An exact copy is required of every line from the one with "Choose the Triangle shape" through the end of the data below, and the pictures must stay out of it.

* [Information given]:
· · · · · · ·
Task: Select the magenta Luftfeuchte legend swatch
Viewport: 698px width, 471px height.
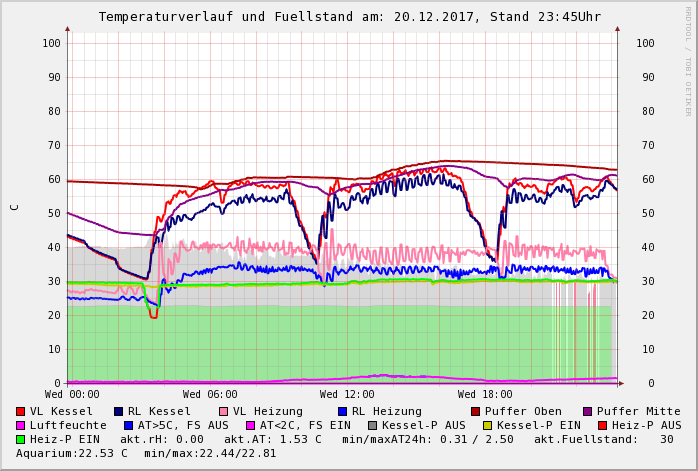Action: [21, 426]
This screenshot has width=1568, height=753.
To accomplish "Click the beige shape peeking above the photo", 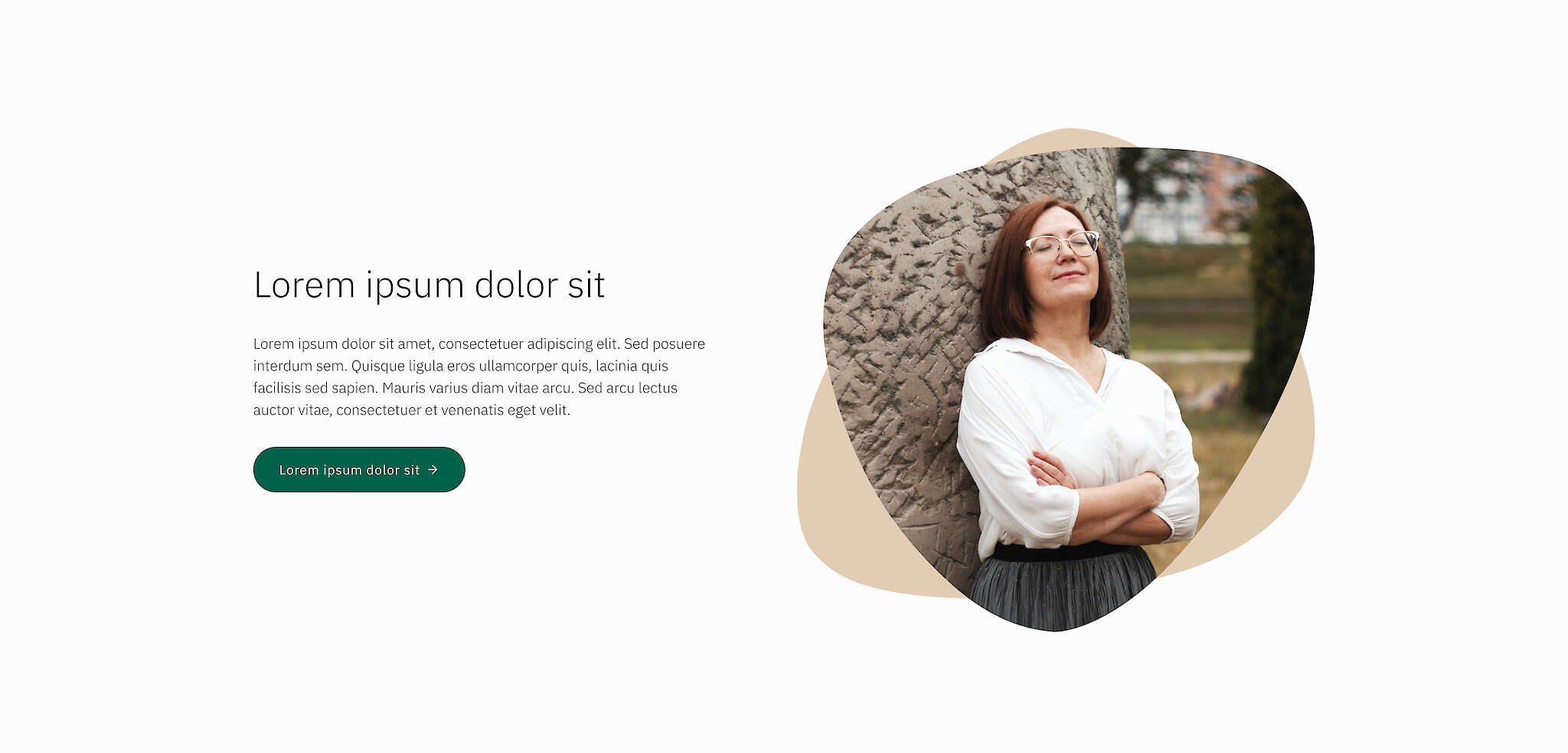I will [1064, 140].
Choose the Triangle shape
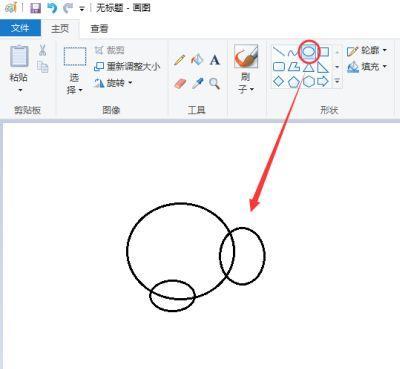Viewport: 400px width, 369px height. pos(309,67)
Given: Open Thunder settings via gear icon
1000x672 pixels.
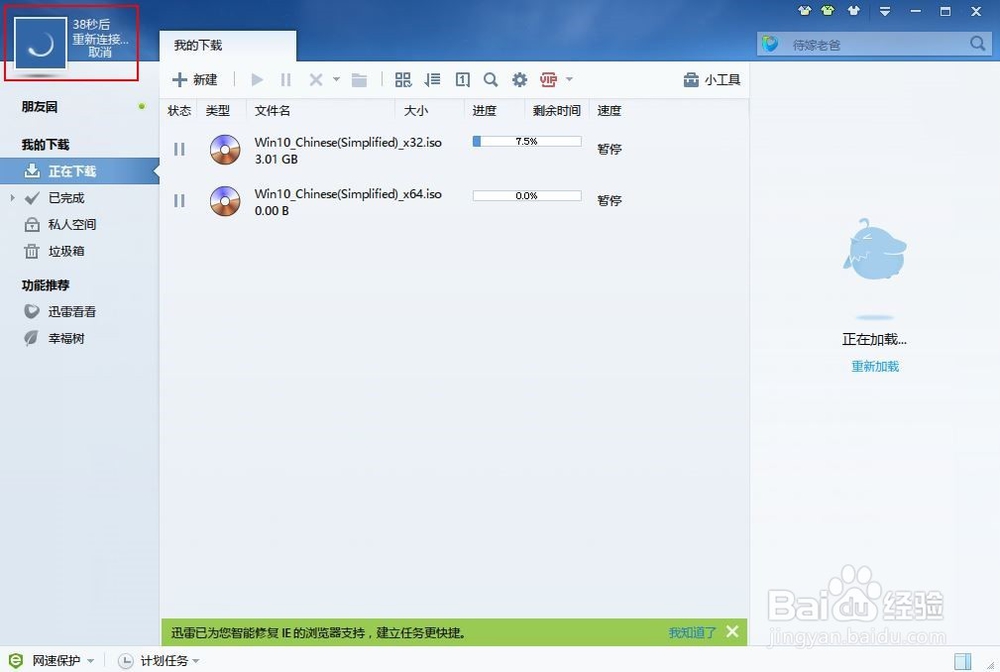Looking at the screenshot, I should tap(519, 79).
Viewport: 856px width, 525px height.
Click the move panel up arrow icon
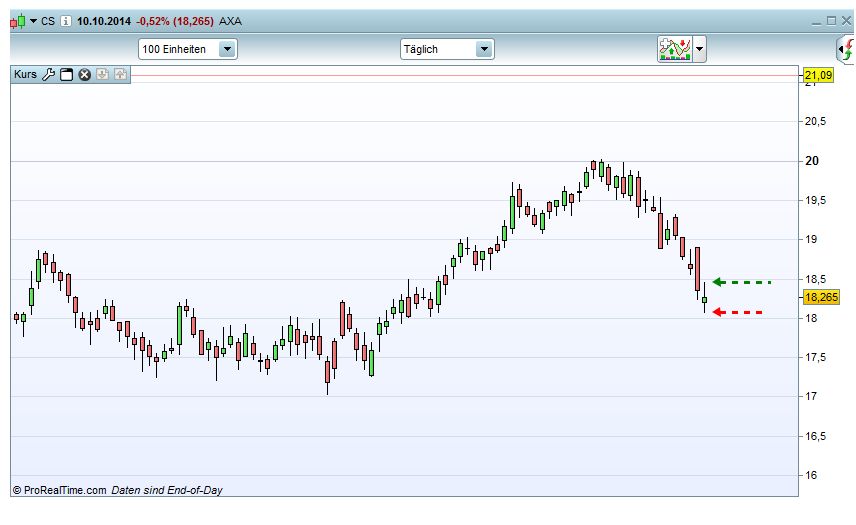pos(120,74)
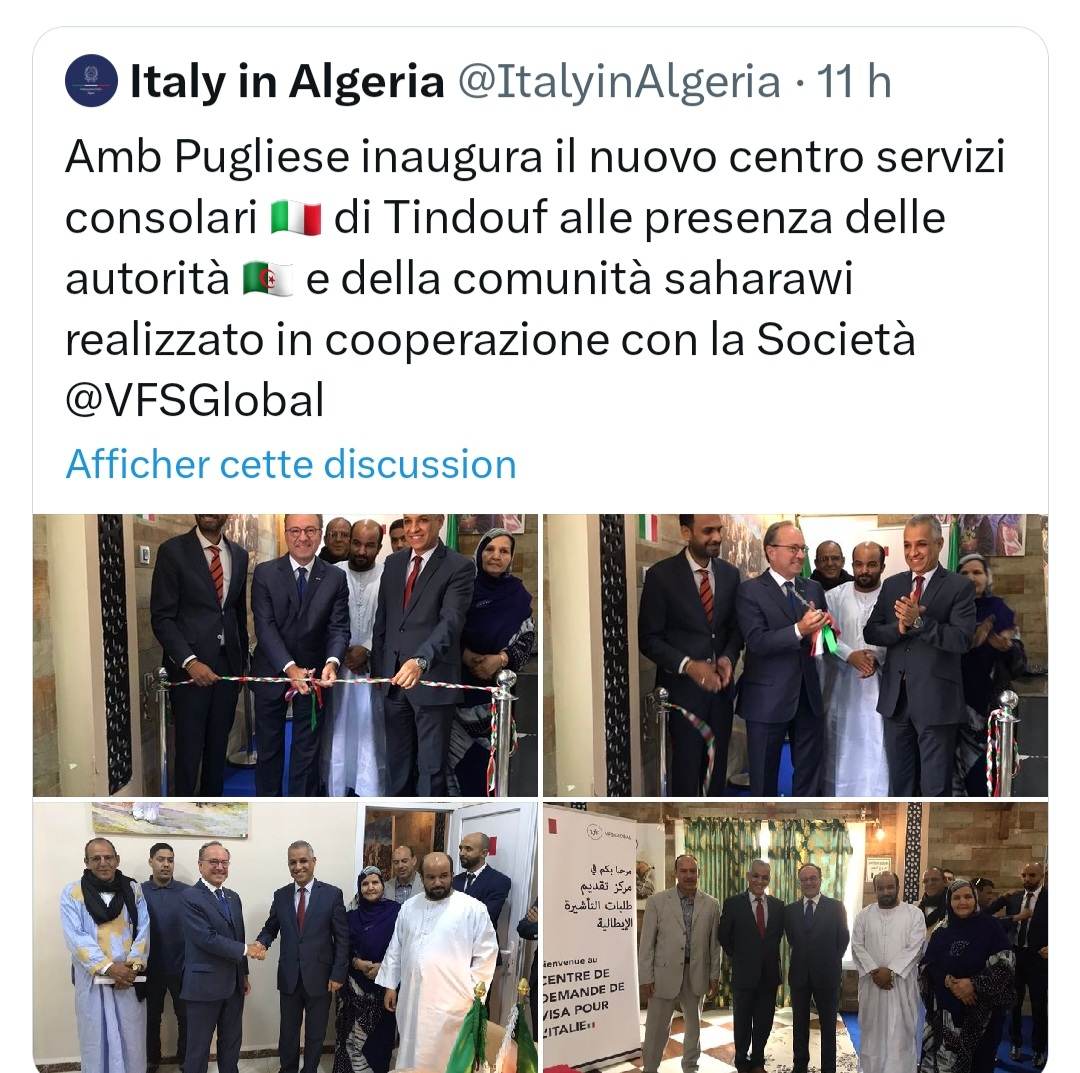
· · · · · · ·
* [Task solution]:
Choose the Triangle shape
Viewport: 400px width, 369px height. pos(309,67)
Given: Open Thunder settings via gear icon
1000x672 pixels.
Looking at the screenshot, I should tap(519, 79).
Viewport: 856px width, 525px height.
Click the move panel up arrow icon
pos(120,74)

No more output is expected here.